Please note that the colors utilized are for visual clarity purposes only, simplifying the representation of components, and may not directly mirror those employed in our production environments.
And when we deep dive on the “Shipping” capabilities, we can delve into the operations done inside the Micro topology itself :
And last, here is an example of the code that impements the topology:
StoreBuilder<TimestampedKeyValueStore<String, ValidatedOrder>> store =
Stores.timestampedKeyValueStoreBuilder(
Stores.persistentTimestampedKeyValueStore("ORDER_STORE"),
Serdes.String(),
validatedOrderSerde);
streamsBuilder.addStateStore(store);
KStream<String, ValidatedOrder> orderStream =
streamsBuilder
.stream("VALID_AVRO", Consumed.with(Serdes.String(), validatedOrderSerde))
.process(OrderProcessor::new, "ORDER_STORE");
KStream<String, ValidatedOrder> stockStream =
streamsBuilder
.stream("STOCK_OUT_AVRO", Consumed.with(Serdes.String(), stockSerde))
.selectKey((k, v) -> v.getOrderNumber())
.repartition(Repartitioned.with(Serdes.String(), stockSerde))

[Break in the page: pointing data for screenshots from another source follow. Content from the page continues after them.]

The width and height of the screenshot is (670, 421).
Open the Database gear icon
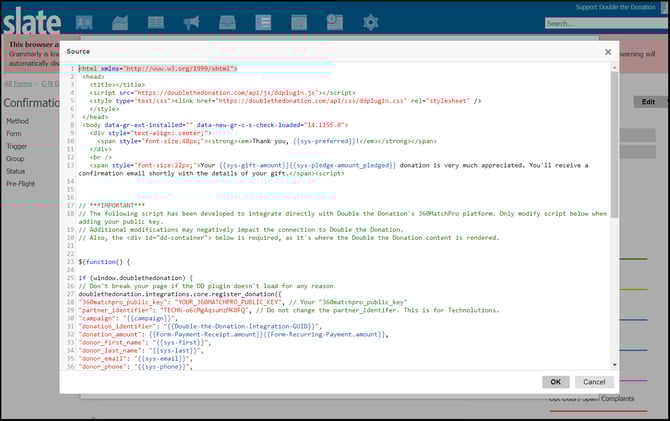[x=371, y=21]
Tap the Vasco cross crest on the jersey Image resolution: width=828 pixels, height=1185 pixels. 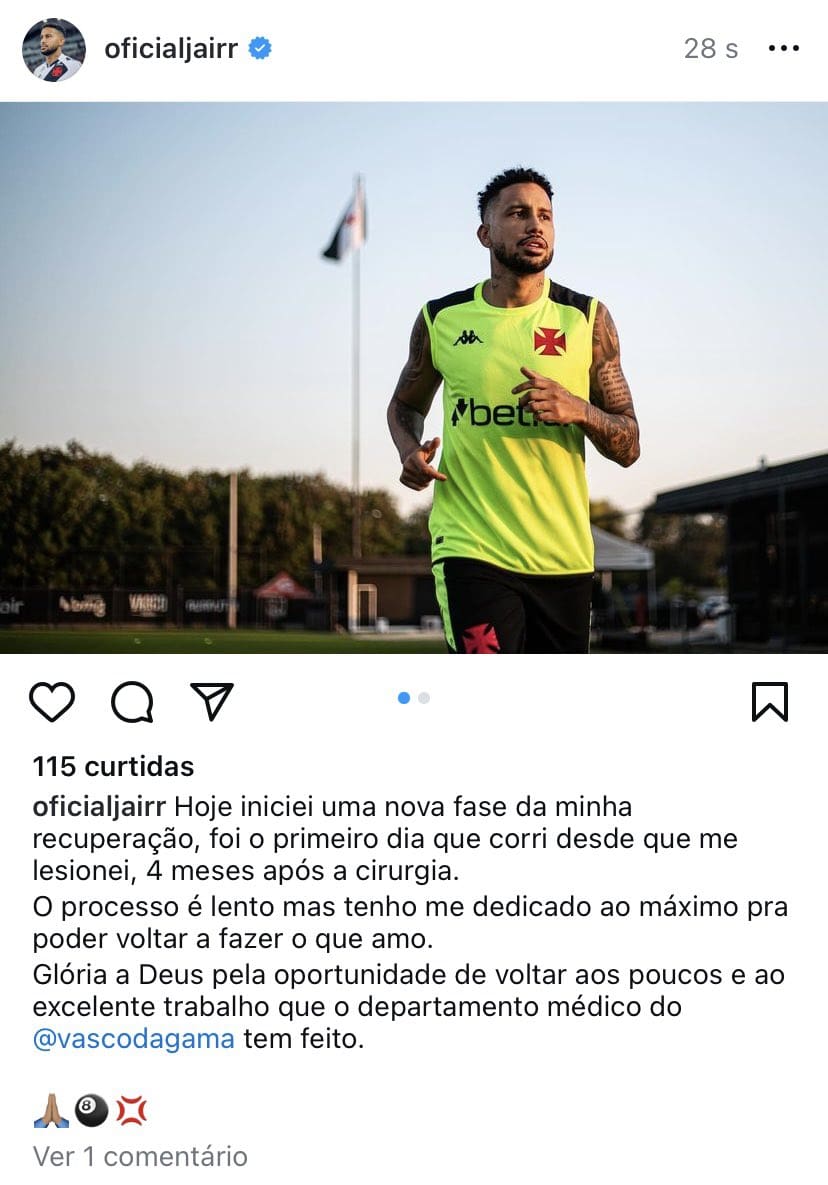(550, 341)
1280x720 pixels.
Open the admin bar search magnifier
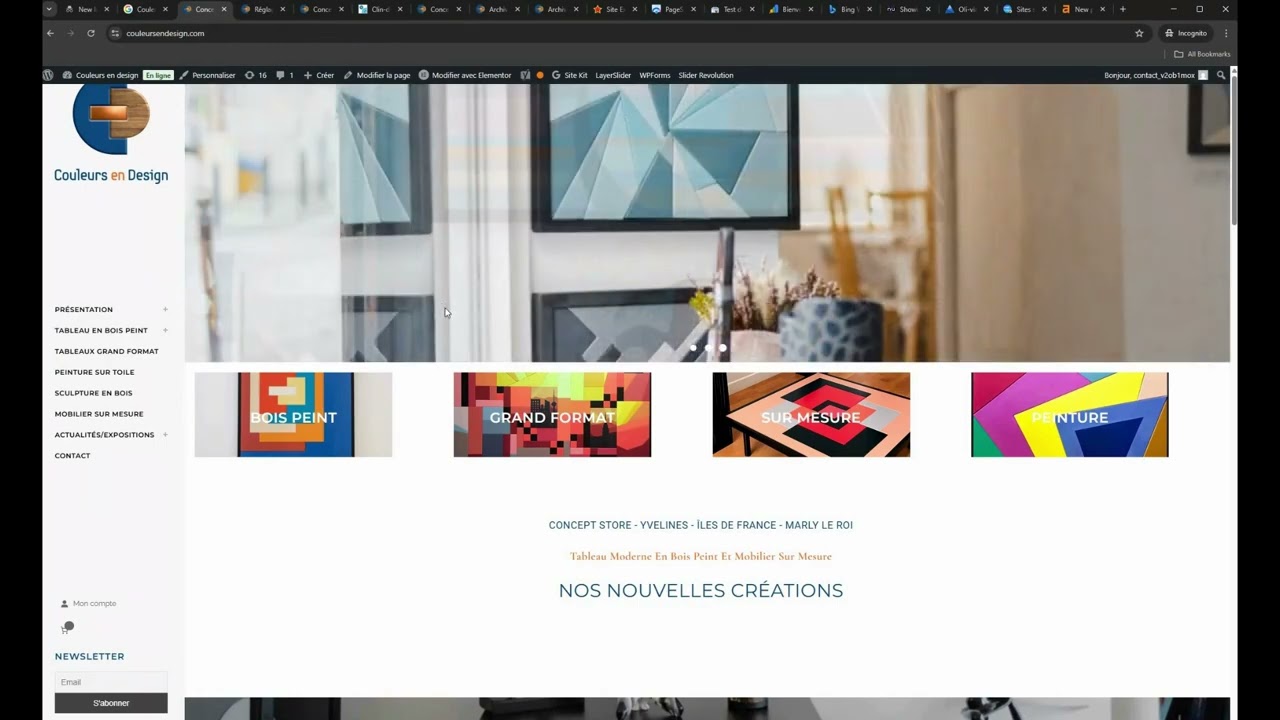[x=1221, y=75]
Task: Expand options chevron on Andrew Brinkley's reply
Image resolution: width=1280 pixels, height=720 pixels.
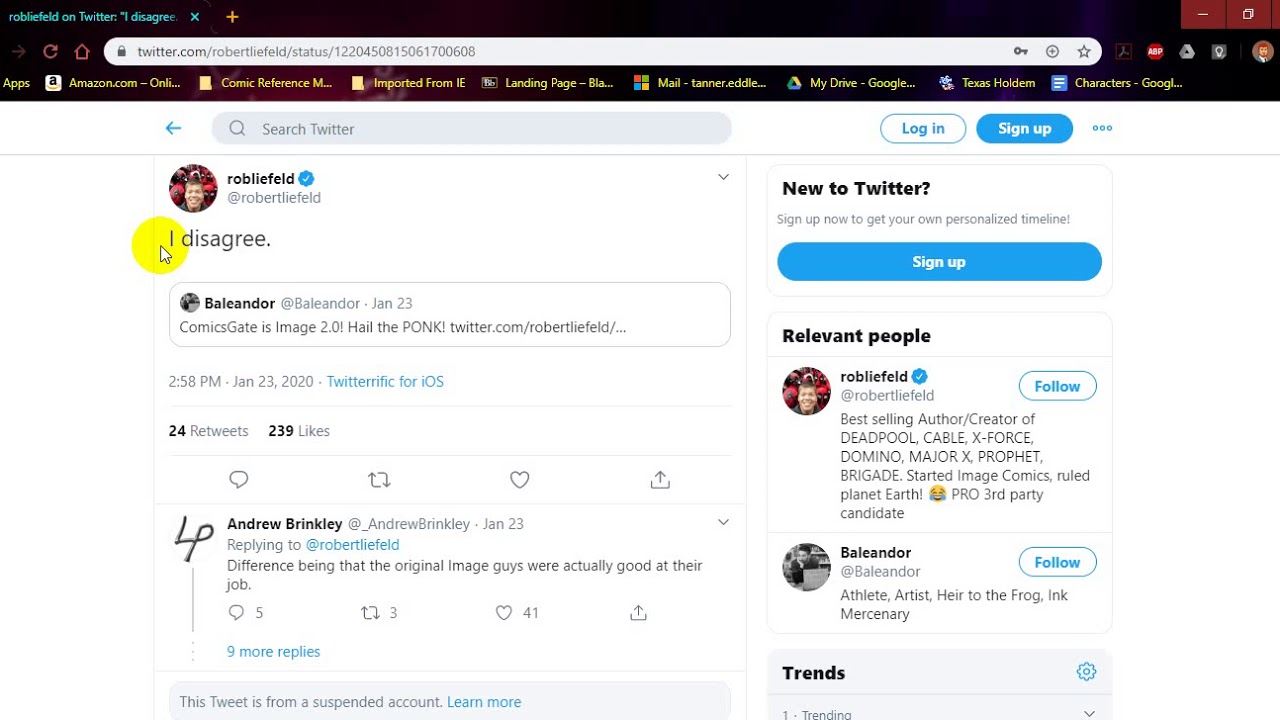Action: click(x=723, y=522)
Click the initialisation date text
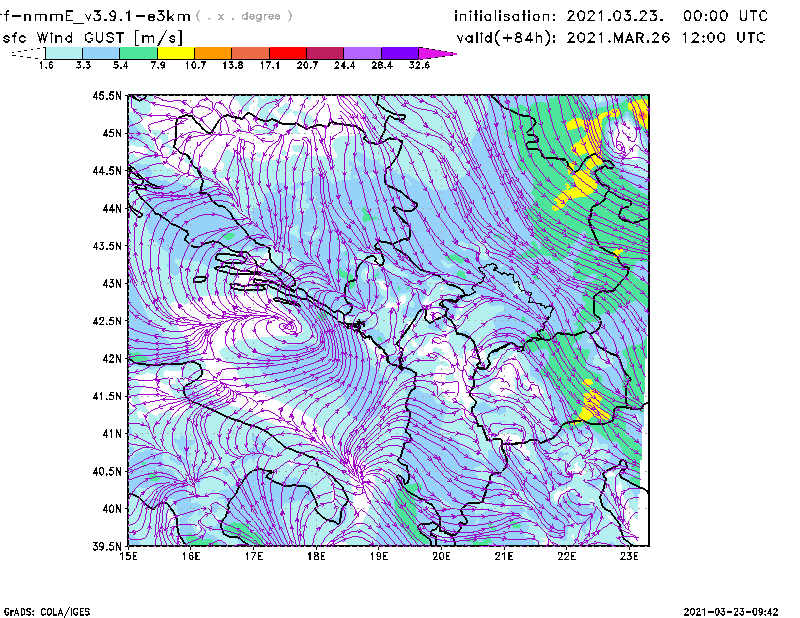This screenshot has height=618, width=800. click(611, 16)
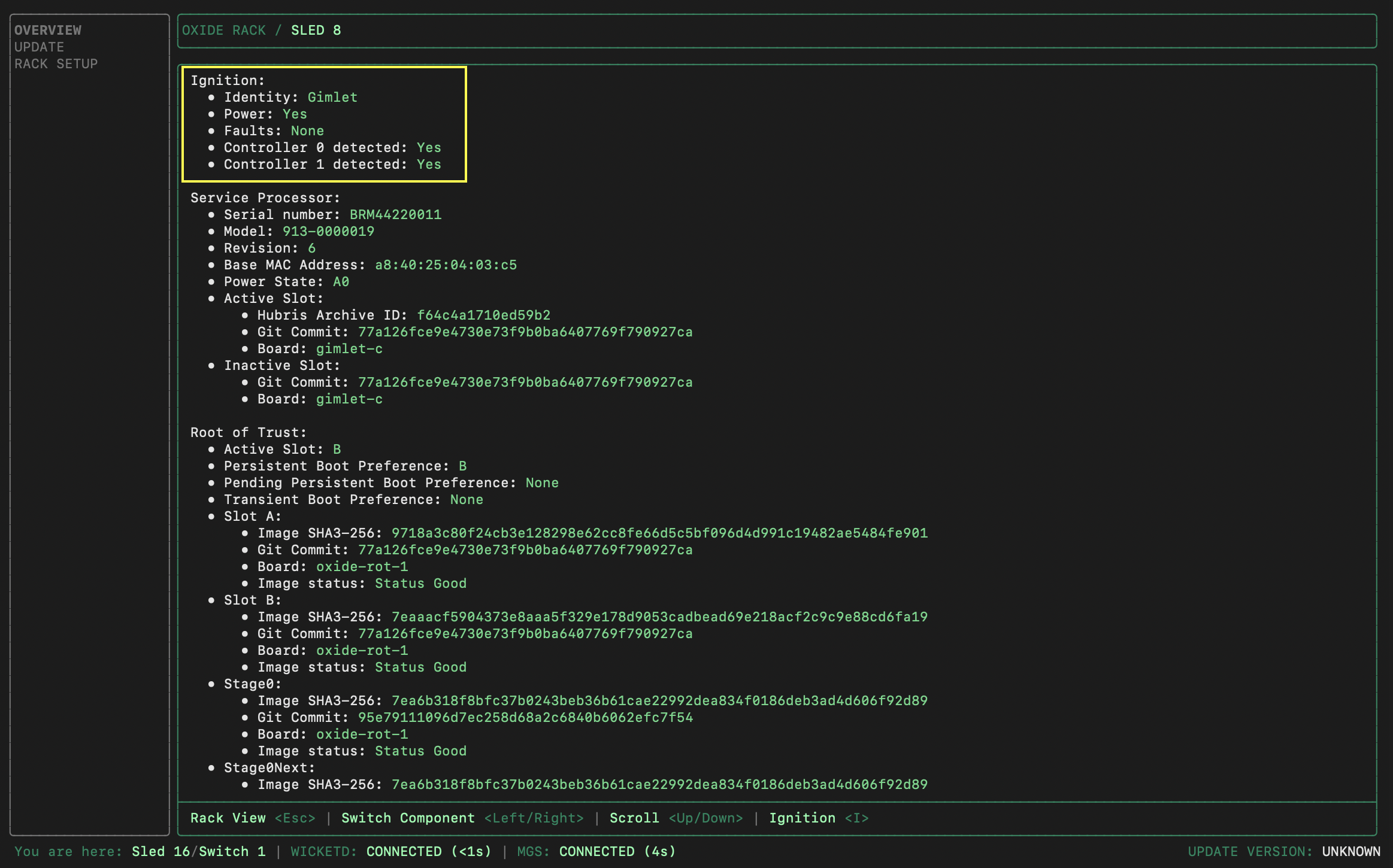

.process(StockProcessor::new, "ORDER_STORE");
orderStream.merge(stockStream)
.to(
"TO_SHIP_AVRO",
Produced.with(Serdes.String(), validatedOrderSerde)
);
Conclusion
By adopting the principles of mastering master and micro topologies, we're setting a new standard in stream processing architectures across our organization. From visualizing intricate business processes to meticulously managing granular service operations, this framework offers a comprehensive approach for crafting efficient, scalable, and maintainable Kafka applications. Embracing the significance of color-coded topology states further enhances our ability to track changes seamlessly and ensure alignment with production environments. With dedicated master and micro topology snapshots guiding our journey, we're empowering teams to collaborate seamlessly and drive innovation in real-time data processing. Together, let's elevate our Kafka game and pave the way for excellence in every Kafka Streams application.